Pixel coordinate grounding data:
Content starts

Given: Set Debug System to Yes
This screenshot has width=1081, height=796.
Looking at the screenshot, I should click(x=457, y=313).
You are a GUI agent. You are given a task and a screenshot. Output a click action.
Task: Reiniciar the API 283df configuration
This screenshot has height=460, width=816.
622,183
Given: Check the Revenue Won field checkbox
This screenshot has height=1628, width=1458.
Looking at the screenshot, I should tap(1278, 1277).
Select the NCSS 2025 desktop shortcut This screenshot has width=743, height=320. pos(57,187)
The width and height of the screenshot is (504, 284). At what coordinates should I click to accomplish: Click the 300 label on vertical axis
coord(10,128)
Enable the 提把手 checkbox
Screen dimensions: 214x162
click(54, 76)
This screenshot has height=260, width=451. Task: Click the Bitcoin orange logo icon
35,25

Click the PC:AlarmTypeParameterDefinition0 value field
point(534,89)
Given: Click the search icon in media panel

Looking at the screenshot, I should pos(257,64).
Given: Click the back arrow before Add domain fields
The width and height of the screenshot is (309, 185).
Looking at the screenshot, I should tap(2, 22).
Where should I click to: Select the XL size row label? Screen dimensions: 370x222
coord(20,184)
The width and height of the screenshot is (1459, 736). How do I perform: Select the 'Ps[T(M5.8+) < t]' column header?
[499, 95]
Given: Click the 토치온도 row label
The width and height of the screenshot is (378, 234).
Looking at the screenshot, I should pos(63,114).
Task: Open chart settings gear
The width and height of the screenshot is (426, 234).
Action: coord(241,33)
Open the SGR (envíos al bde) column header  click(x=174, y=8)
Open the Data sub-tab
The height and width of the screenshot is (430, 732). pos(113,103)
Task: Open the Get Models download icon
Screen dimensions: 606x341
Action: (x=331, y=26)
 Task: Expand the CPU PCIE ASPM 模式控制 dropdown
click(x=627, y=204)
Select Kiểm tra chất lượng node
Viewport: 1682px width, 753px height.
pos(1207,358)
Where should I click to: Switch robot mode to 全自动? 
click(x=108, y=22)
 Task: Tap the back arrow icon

Content ends

Report each line above containing the string "arrow".

Given: Click the back arrow before Add domain fields
 Task: Tap the back arrow icon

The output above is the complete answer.